Can you say … beautiful?
A sweet and complex story of the impact of Mr. Rogers
A Beautiful Day in the Neighborhood is a beautiful film. Whimsical, sweet, complicated and full of warmth, just like that polite guy who used to put on his cardigan and sneakers for his long-running children’s show on PBS.
Tom Hanks plays Mr. Rogers in this movie, and you don’t get more perfect casting than the world’s most likable actor playing one of history’s most likable guys. (The recent reveal that Hanks is an actual sixth cousin of Rogers comes as no surprise.)
Hanks plays Rogers in an honorable way. He doesn’t fully impersonate the man so much as adapt some of his mannerisms, his winning smile, and that slow, concerned cadence in his voice. The performance stands as a terrific homage.
But Fred Rogers is a supporting player (albeit a mighty important and present one) in director Marielle Heller’s heartfelt movie (based on a real-life friendship between Rogers and journalist Tom Junod). The main protagonist is Lloyd Vogel (Matthew Rhys of The Americans), a troubled journalist who grumbles upon getting an assignment to do a profile on the PBS icon—the guy with a “hokey” TV show—for Esquire magazine.
Lloyd journeys to the show’s home station, WQED in Pittsburgh, Penn., to see the man in action, and Rogers instantly starts interviewing the journalist as he is being interviewed. Lloyd bristles at first, but over the course of the film, the two become friends, and Rogers helps him in his dealings with his wife, Andrea (Susan Kelechi Watson), his newborn son and his dying father (a mightily good Chris Cooper).
Heller brilliantly frames the film as an episode of the TV show, starting with Hanks delivering the infamous welcoming song, and then introducing Lloyd as a friend who needs help. The characters travel between different cities that are depicted like the train sets that had a presence throughout the TV show.
The father-son aspect of the film wasn’t part of Junod’s 1998 article—“Can You Say … Hero?” But fictional or not, that relationship is handled heart-wrenchingly well. For his part, Junod has acknowledged that the friendship on display in the film is much like the one he had with Rogers.

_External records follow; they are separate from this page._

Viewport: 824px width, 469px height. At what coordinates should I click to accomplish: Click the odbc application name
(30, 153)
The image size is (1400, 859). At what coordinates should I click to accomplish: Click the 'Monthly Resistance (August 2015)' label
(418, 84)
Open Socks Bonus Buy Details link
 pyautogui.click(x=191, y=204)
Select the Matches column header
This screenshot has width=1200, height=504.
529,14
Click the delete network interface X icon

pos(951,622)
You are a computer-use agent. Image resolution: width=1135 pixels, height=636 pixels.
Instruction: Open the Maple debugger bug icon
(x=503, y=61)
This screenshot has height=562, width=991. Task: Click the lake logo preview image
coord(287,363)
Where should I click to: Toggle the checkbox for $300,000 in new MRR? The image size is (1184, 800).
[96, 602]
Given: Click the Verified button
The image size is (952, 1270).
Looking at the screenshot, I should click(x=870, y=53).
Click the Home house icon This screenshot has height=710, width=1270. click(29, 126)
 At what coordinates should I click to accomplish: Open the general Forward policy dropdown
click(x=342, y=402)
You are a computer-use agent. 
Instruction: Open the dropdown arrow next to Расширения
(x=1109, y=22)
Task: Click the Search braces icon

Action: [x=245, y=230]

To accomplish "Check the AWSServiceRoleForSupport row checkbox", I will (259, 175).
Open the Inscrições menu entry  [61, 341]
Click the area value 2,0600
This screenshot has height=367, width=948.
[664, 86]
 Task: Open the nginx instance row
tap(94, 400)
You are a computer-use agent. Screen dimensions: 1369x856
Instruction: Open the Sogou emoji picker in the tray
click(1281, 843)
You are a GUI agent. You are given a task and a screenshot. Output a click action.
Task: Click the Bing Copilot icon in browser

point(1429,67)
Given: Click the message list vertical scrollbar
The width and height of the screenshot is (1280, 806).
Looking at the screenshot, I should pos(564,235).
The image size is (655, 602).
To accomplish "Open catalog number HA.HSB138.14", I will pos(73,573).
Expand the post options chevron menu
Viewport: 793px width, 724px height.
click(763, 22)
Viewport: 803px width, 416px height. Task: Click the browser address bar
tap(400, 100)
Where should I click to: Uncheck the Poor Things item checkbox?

As an adult, I have a new appreciation for Fred Rogers. He always weirded me out when I was a kid—I was more interested in being entertained by The Electric Company and Sesame Street than by the guy with the sweater. Still, I watched a lot of his shows before and after my favorites and, in retrospect, I realize that Mr. Rogers taught me more about life and my fellow human beings than any of those other children’s programs. There was a warmth to the show, a warmth that made a bullied, antisocial kid such as me a little uncomfortable. Like Llyod in the film, I eventually lightened up.
I think this film will open doors in heads and hearts. It’s going to make Tom Hanks fans love him even more, even if that doesn’t seem possible. And it’s going to fortify precious memories of the sweet man who talked right to you from the TV screen, be it with his haggard puppets or through an everpresent smile.